The findings support a burgeoning base of research that indicates foster children and youths in the juvenile justice system are prescribed psychotropics at a rate far higher than other children:

*A 2009 study by Rutgers found that foster children are given antipsychotics – a particularly potent group of psychotropics approved mostly for bipolar and schizophrenic adults – at a rate 9 times higher than children not in foster care.

*A Youth Today investigation of anti-psychotic medication in juvenile facilities found most states did little to monitor usage. In the five states that could provide prescription and diagnosis information, there were a total of 5,200 prescriptions in one year, and 70 percent were filled for conditions other than bipolar disorder or schizophrenia.

“I believe that overall, the foster care system itself has become addicted to psychoactive medications and has difficulty withdrawing from their use,” said David Cohen, a Florida International University professor, in an e-mail to Youth Today. “There is no real evidence…that psychoactive drugs truly help kids who are distressed and misbehaving, besides some short-term suppression of obvious ‘symptoms’.”

Cohen is based in Florida, where problems with foster children and psychotropics were brought into specific relief by the case of Gabriel Myers, a 7-year-old foster child who committed suicide in 2009. Myers had been prescribed three different psychiatric medications, one of which was an anti-psychotic drug.

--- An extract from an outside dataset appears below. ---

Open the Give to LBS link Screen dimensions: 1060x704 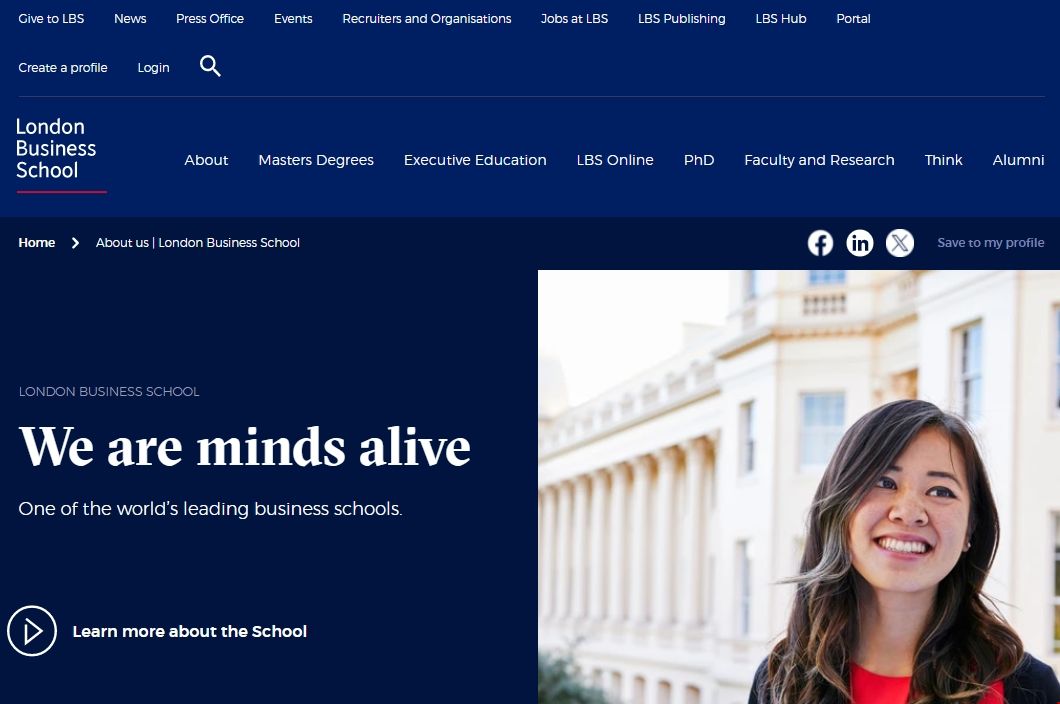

George Sheldon, who currently heads the Administration for Children and Families at HHS and signed last week’s letter to states, was Commissioner of Florida’s Department of Children and Families when Myers took his own life.

He established a working group to develop lessons learned from the case, banned the use of DCF wards in clinical trials that involved psychotropics, and began to post monthly prescription data on the DCF website.

But the attention has yielded little change in the percentage of Florida foster children on the drugs. 14.6 percent of foster children (2,732) in the state were on psychotropics in January of 2010; 13.4 percent (2,454) were on them in January of 2011, and 13.1 percent (2,624) were on them as of last month.

A Federal Solution?

The HHS letter to states suggests only a desire to hear about state monitoring procedures and share best practices. But with a high percentage of foster care and Medicaid money flowing to states from HHS, the agency could easily establish regulations on prescribing psychiatric medications to foster children.

One possibility is a prescription oversight requirement, where state-designated health professionals would need to approve a psychiatrist’s attempt to place a foster child on psychotropics. On a very small scale, such a regulation proved effective in Florida with very young children and anti-psychotic drugs.

In April of 2008, Florida Medicaid instituted a requirement that any anti-psychotic prescription for a child on Medicaid under the age of six had to receive prior authorization. The number of prescriptions of these potent drugs to kids in this age group plummeted nearly 75 percent in the first year, and there were 40 percent fewer doctors who wrote even one anti-psychotic prescription for a young child.

“It had an immediate effect,” said Ken Kramer, a public records researcher whose website, Psychsearch.net, compiles reports on Florida psychiatrists. “A good first step in truly stemming psychiatric drugging of our nation’s foster children would be to require prior authorization on all ages of children for all psychiatric drugs in every state.”